A model has died of suspected malnutrition just months after the death of her elder sister prompted an international debate on underweight "size zero" models.

Eliana Ramos, 18, who worked for a prestigious Argentine modelling agency, was found dead in her bedroom. Six months ago her sister Luisel suffered a fatal heart attack during a catwalk show, having reportedly eaten nothing but lettuce leaves for three months.

Eliana is also said to have had a heart attack, and local media in Uruguay, south America, linked her death to anorexia. A source involved in the investigation into the teenager's death said: "The primary diagnosis is death due to symptoms of malnutrition."

Eliana, known as Elle, was found dead on Tuesday morning by her grandmother at the house they shared in the Uruguayan capital of Montevideo.

She had joined the fashion industry aged 16 and was due to model in the same show at which her 22-year-old sister collapsed on leaving the catwalk at the Hotel Radisson Victoria Plaza in Montevideo last August.

Judge Roberto Timbal has ordered an autopsy. Local police said the cause of Eliana's death was not yet clear.

But Pancho Dotto, founder of the Dotto modelling agency where she worked, insisted that she did not have an eating disorder. He said: "She ate well, she was very healthy and she played sport. It is absurd that people are speaking about anorexia or bulimia in this case.

"She was always a very good and humble girl. She never had problems with her diet. I knew her very well. She was living with us for a while in the summer and she always ate very well. It is obvious the sisters' deaths are due to a genetic problem, and not their diet."

Asked if his agency carried out health checks on their models, Mr Dotto said: "Nowhere in the world do they do medical checks on models, that is absurd."

The death of Luisel Ramos was followed in November by the death from anorexia of a Brazilian model who lived on apples and tomatoes. Ana Carolina Reston, 21, who had worked for Giorgio Armani, weighed just six stone when she died on the eve of an international photoshoot.

The models' deaths sparked an international debate about the ethics of using models who have "size zero" measurements - a 31.5in bust, a 23in waist and 34in hips. The average waist size of a British eight-year-old is 22in.

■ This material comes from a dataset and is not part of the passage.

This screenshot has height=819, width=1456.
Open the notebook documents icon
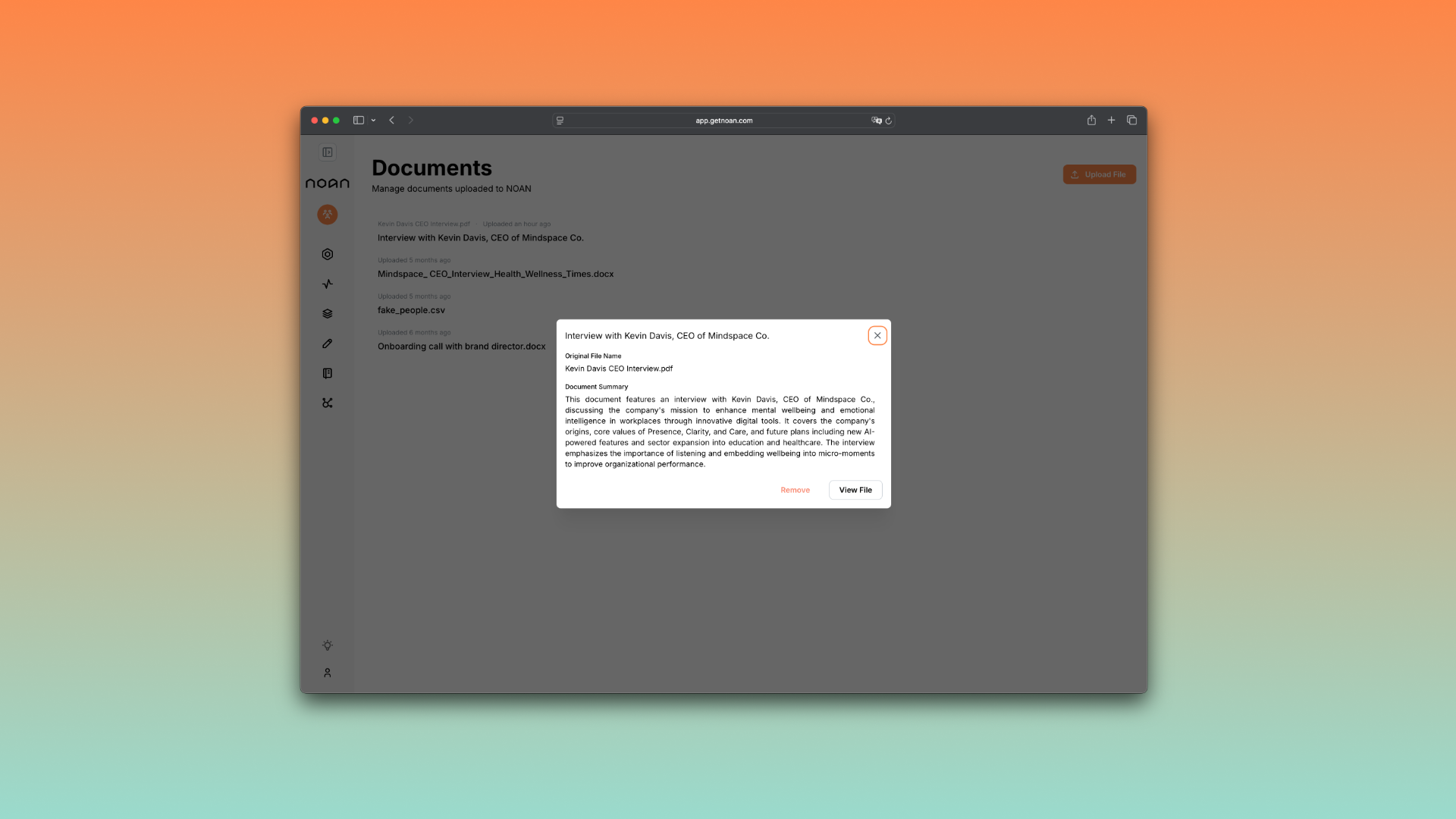click(x=328, y=373)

Five women were recently barred from the catwalk at Madrid's fashion week for being "excessively skinny". The British Fashion Council, the organiser of London Fashion Week which began on Sunday, refused to ban size zero models but wrote to designers asking them only to use healthy-looking girls.

This week the cross-party trade and industry select committee announced that it is considering whether to investigate the "social responsibility" of the fashion industry. Peter Luff, chairman of the committee, said Ms Ramos's death showed once more the seriousness of the issue.

"It is a wake-up call to the fashion industry - but how many wake-up calls does it need to have before it recognises the seriousness of the situation it faces? There is clearly the need for further decisive action."

The British Fashion Council said: "We don't think it is particularly helpful that the media is speculating on this."